One known embodiment relates to automatic cheese winders whose transportation systems have interfaces on the machine end, by way of which spinning cops can be fed into the transportation system and paid-out empty tubes can be removed. The applicable spinning cops are fabricated on preceding textile machines, preferably ring spinning machines, in the production process. They are fed, for instance by means of large-volume shipping containers, to the automatic cheese winders where they are separated by so-called flat round conveyers and are transferred, via cop mounting devices, onto the transport trays of the transportation systems of these automatic cheese winders.
In another known embodiment, the transportation system of the automatic cheese winder is connected, preferably via a so-called converter, to the transport device of the textile machine that produces the spinning cops.
The ring spinning machine and the bobbin winder have special transportation systems, each with machine-specific transport trays for the spinning cops and empty tubes. The spinning cops and empty tubes are transferred from one transportation system to the other transportation system by means of a preferably continuously operating converter as described, for example, in German Patent Publication DE 196 46 337 A1.
To avoid machine down time, the capacities of the connected textile machines, which operate at different speeds, are adapted to one another. In each case, it should be assured that the ring spinning machine, which is substantially slower in its work process and has a disproportionately greater number of work stations, will not have to wait for the bobbin winder.
In order to take into account the differences in the fineness of the yarn produced in a spinning factory, the capacity of the bobbin winder is often selected to be somewhat greater than the capacity of the ring spinning machine connected to it. As a consequence, the bobbin winder has, as a rule, already rewound the supplied spinning cops before the ring spinning machine is doffed again and new spinning cops are available. Until now, the only option in such a case was either to allow the bobbin winder to run empty until new spinning cops arrived, or to simply to shut down the bobbin winder.
Letting the bobbin winder run empty, however, not only means unnecessary energy consumption, but also presents potential problems in the area of the transportation system of the automatic cheese winder since, as a rule, the result is a backup of empty tube-equipped transport trays on the transport paths of the bobbin winder. A backup of transport trays, especially on the tube return path, often leads to blockages in the region of the mouths of the transverse transport paths leading to the winding stations, and these blockages can usually be eliminated only by manual intervention by the operators.
Even the temporary uncontrolled shutoff of the automatic cheese winder if pc delivery is absent can lead to problems. It also has several considerable disadvantages. For example, the yarn is severed at all the winding stations in an uncontrolled shutoff of the automatic cheese winder. Each severed yarn means a loss in quality of the cheese to be completed. Therefore, such unintended yarn cuts should be avoided as much as possible.
An uncontrolled shutoff of the automatic cheese winder also leads to an entirely random distribution of spinning cop- and empty tube-equipped transport trays within the transportation system.
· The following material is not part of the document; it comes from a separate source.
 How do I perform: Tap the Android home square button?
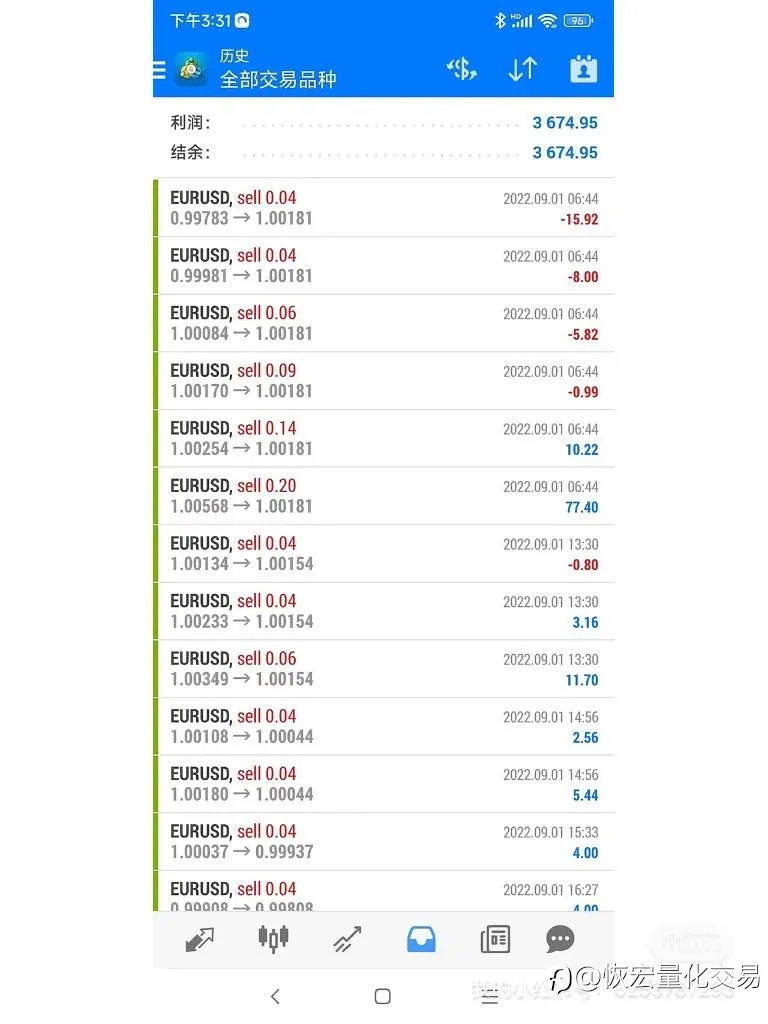383,996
When spinning cop delivery resumes, this entirely uncontrolled distribution of the transport trays leads to repeated backups in the area of the mouths of the transverse transport paths. As a rule, each winding station simultaneously discharges one transport tray out onto the tube return path.
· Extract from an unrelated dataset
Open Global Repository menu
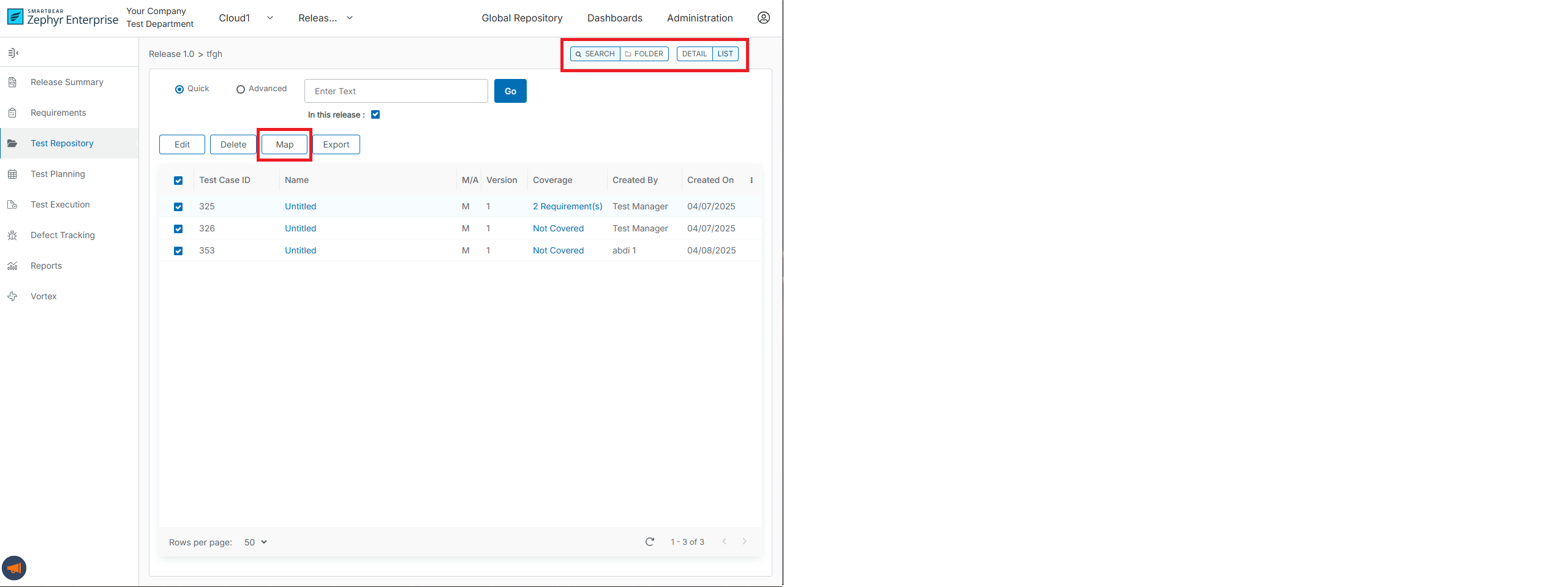This screenshot has height=587, width=1568. pyautogui.click(x=522, y=18)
There is also the risk that on resumption of spinning cop delivery, problems will arise since in the region of the converter, often there are not enough adequately empty tube-equipped transport trays that can be replaced for new spinning cops at the converter.
As a result, clearing of the Cowemat paths can be delayed. This means that after the ring spinning machine has finished its new spinning cops, the doffing operation cannot immediately ensue since one of its Cowemat paths has still not been completely cleared.
Each stoppage of the ring spinning machine with its large number of work stations (up to 1200 or more spinning spindles) immediately means a considerable drop in production. The uncontrolled shutoff of an automatic cheese winder is not entirely risk-free either. Uncontrolled shutoff requires an even greater overcapacity of the automatic cheese winder as compared to the ring spinning machine.